◆ **Work to complete**: In each of the lines below, swap the word "dropdown" for "drop-down menu" and leave everything else unchanged.

◆ **Exercise material**:
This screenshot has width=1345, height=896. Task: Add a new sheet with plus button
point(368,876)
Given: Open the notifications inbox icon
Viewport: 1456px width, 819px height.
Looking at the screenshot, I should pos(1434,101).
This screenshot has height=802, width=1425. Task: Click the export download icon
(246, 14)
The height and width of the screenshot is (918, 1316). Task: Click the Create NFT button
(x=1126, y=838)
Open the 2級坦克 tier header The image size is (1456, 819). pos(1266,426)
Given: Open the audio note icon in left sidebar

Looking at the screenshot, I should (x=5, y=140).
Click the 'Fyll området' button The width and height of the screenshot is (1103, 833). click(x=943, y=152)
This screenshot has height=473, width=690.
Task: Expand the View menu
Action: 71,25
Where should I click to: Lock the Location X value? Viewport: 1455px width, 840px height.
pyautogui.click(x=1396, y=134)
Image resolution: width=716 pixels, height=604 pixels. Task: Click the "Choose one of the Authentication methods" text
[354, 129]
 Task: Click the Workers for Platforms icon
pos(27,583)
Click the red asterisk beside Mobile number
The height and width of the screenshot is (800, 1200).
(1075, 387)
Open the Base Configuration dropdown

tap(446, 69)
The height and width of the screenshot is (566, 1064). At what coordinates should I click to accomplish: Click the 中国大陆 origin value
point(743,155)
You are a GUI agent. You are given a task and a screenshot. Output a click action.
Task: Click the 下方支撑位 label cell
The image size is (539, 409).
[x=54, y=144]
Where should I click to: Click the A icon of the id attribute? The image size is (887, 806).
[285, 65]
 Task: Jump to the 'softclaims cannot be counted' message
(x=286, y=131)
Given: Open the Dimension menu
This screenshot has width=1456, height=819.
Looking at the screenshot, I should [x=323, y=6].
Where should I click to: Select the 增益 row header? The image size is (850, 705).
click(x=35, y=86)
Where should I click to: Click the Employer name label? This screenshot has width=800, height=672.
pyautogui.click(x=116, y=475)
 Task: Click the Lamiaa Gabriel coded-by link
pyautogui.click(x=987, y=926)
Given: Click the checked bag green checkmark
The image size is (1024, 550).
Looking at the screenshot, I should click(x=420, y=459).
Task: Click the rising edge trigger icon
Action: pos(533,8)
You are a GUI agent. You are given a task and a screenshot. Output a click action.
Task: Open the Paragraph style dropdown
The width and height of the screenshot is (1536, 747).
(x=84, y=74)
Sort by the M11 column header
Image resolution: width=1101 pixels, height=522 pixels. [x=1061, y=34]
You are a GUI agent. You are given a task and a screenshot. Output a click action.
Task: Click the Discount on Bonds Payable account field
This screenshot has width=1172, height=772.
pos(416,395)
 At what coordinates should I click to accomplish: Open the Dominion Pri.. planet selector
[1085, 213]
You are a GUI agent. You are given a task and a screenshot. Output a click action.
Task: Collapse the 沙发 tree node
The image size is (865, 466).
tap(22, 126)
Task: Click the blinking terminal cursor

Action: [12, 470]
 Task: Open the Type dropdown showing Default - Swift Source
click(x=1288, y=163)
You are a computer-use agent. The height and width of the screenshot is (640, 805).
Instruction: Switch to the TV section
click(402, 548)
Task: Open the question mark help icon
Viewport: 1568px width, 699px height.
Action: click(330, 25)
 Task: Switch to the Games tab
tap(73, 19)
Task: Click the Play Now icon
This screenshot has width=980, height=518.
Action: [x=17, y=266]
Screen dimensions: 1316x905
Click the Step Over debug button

◆ **The response**:
This screenshot has width=1345, height=896. Task: Add a new sheet with plus button
point(368,876)
Given: Open the notifications inbox icon
Viewport: 1456px width, 819px height.
Looking at the screenshot, I should pos(1434,101).
This screenshot has height=802, width=1425. Task: Click the export download icon
(246, 14)
The height and width of the screenshot is (918, 1316). Task: Click the Create NFT button
(x=1126, y=838)
Open the 2級坦克 tier header The image size is (1456, 819). pos(1266,426)
Given: Open the audio note icon in left sidebar

Looking at the screenshot, I should (x=5, y=140).
Click the 'Fyll området' button The width and height of the screenshot is (1103, 833). click(x=943, y=152)
This screenshot has height=473, width=690.
Task: Expand the View menu
Action: 71,25
Where should I click to: Lock the Location X value? Viewport: 1455px width, 840px height.
pyautogui.click(x=1396, y=134)
Image resolution: width=716 pixels, height=604 pixels. Task: Click the "Choose one of the Authentication methods" text
[354, 129]
 Task: Click the Workers for Platforms icon
pos(27,583)
Click the red asterisk beside Mobile number
The height and width of the screenshot is (800, 1200).
(1075, 387)
Open the Base Configuration drop-down menu

tap(446, 69)
The height and width of the screenshot is (566, 1064). At what coordinates should I click to accomplish: Click the 中国大陆 origin value
point(743,155)
You are a GUI agent. You are given a task and a screenshot. Output a click action.
Task: Click the 下方支撑位 label cell
The image size is (539, 409).
[x=54, y=144]
Where should I click to: Click the A icon of the id attribute? The image size is (887, 806).
[285, 65]
 Task: Jump to the 'softclaims cannot be counted' message
(x=286, y=131)
Given: Open the Dimension menu
This screenshot has width=1456, height=819.
Looking at the screenshot, I should [x=323, y=6].
Where should I click to: Select the 增益 row header? The image size is (850, 705).
click(x=35, y=86)
Where should I click to: Click the Employer name label? This screenshot has width=800, height=672.
pyautogui.click(x=116, y=475)
 Task: Click the Lamiaa Gabriel coded-by link
pyautogui.click(x=987, y=926)
Given: Click the checked bag green checkmark
The image size is (1024, 550).
Looking at the screenshot, I should click(x=420, y=459).
Task: Click the rising edge trigger icon
Action: pos(533,8)
You are a GUI agent. You are given a task and a screenshot. Output a click action.
Task: Open the Paragraph style drop-down menu
The width and height of the screenshot is (1536, 747).
(x=84, y=74)
Sort by the M11 column header
Image resolution: width=1101 pixels, height=522 pixels. [x=1061, y=34]
You are a GUI agent. You are given a task and a screenshot. Output a click action.
Task: Click the Discount on Bonds Payable account field
This screenshot has width=1172, height=772.
pos(416,395)
 At what coordinates should I click to accomplish: Open the Dominion Pri.. planet selector
[1085, 213]
You are a GUI agent. You are given a task and a screenshot. Output a click action.
Task: Collapse the 沙发 tree node
The image size is (865, 466).
tap(22, 126)
Task: Click the blinking terminal cursor

Action: [12, 470]
 Task: Open the Type drop-down menu showing Default - Swift Source
click(x=1288, y=163)
You are a computer-use agent. The height and width of the screenshot is (640, 805).
Instruction: Switch to the TV section
click(402, 548)
Task: Open the question mark help icon
Viewport: 1568px width, 699px height.
Action: click(330, 25)
 Task: Switch to the Games tab
tap(73, 19)
Task: Click the Play Now icon
This screenshot has width=980, height=518.
Action: [x=17, y=266]
Screen dimensions: 1316x905
Click the Step Over debug button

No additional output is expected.